Families are under extreme pressure. The rising cost of living over the past year has caused families to be under increased pressure, and recent reports have shown that this is having a detrimental impact on children’s development.

A study from the Academy of Medical Science shows that the standard of infant health is declining, and the estimated cost of issues that could have been avoided through action in early childhood could be £16.13 billion a year.

The chancellor must do two things with his budget this week – ease the pressures for the most vulnerable families and protect the services that families rely on to support their children’s development.

Ahead of the 2024 Spring Budget statement, Home-Start UK joined the call from the First 1001 Days Movement for the Chancellor to provide certainty over the future of the government’s Start for Life programme.

Under Start for Life, half of local authorities in England have received funding to set up a Family Hub.  The First 1001 Days Movement is calling on the Chancellor to provide funding for the remaining local authorities, so that they too can create a Family Hub where parents and carers can access support.

But further to this, the government must protect services that all families rely on to give their children the best start in life and to support their development. It means creating a sustainable funding solution for local government to ensure local authorities have the money they need to not only run children’s services but also keep libraries and parks open. The news that the Household Support Fund will end has already caused distress over the impact this will have on families.
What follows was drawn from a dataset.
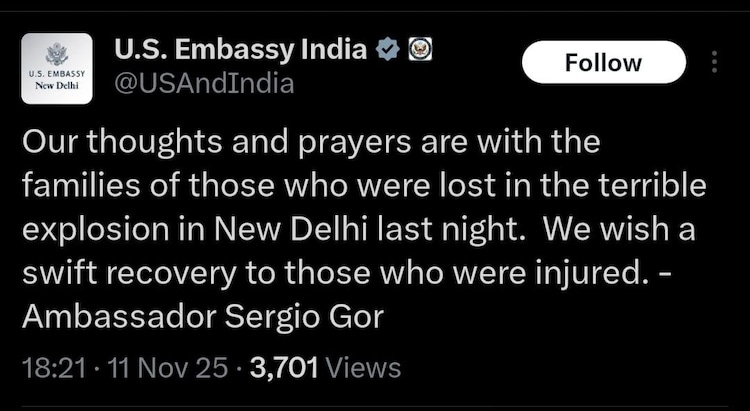Click the blue verified checkmark badge

coord(386,48)
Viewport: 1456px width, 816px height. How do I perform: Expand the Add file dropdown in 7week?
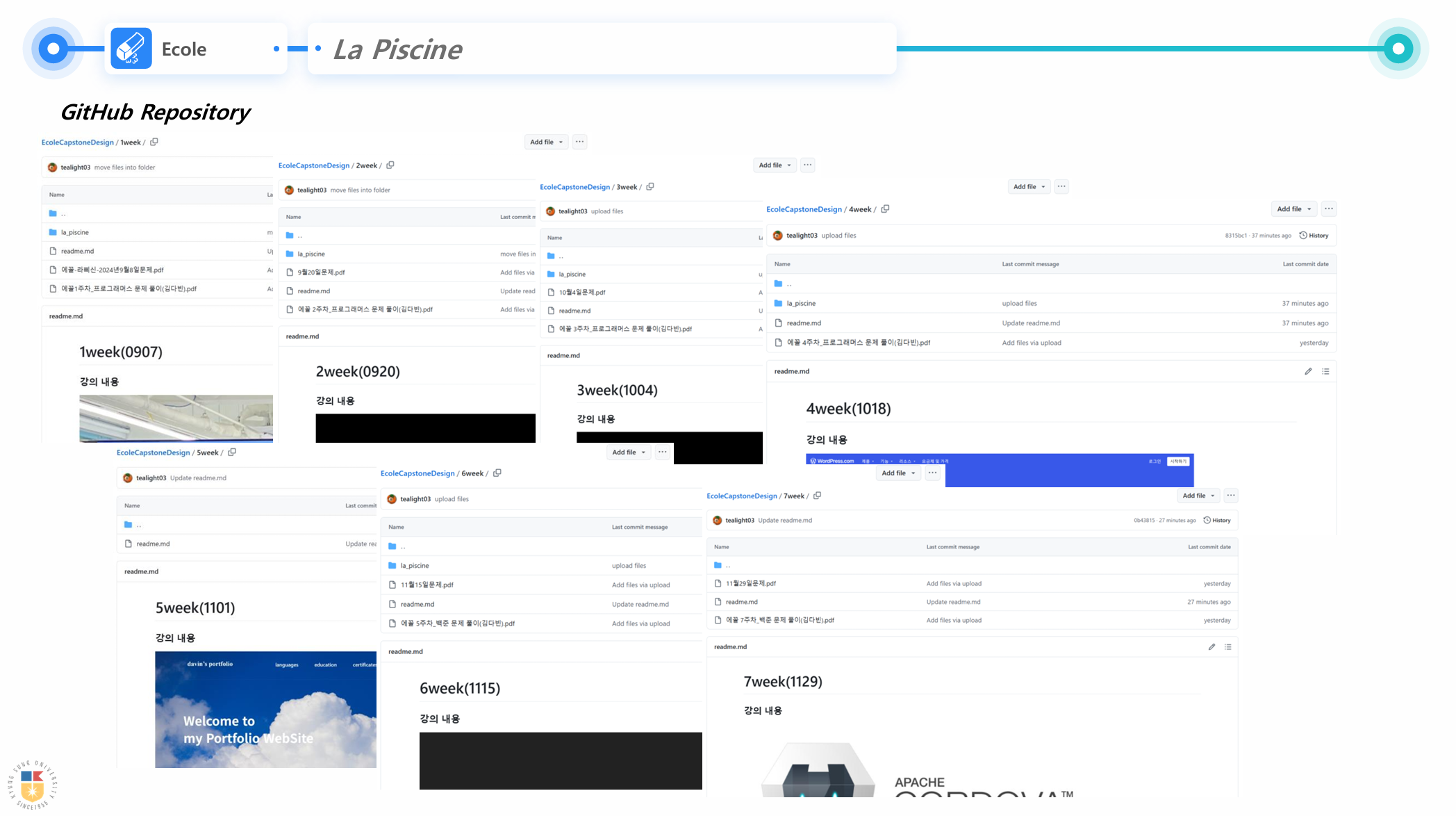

It is only through ensuring more families can access relational, compassionate support at the earliest moment​ that no parent or family will feel alone in the critical task of raising children.​

Removing the two-child benefit cap is a step toward a fairer society. This cap disproportionately affects low-income families and places a further burden on those already facing financial hardships. Removing the cap will help to ensure equal support for all children, regardless of birth order or family circumstances.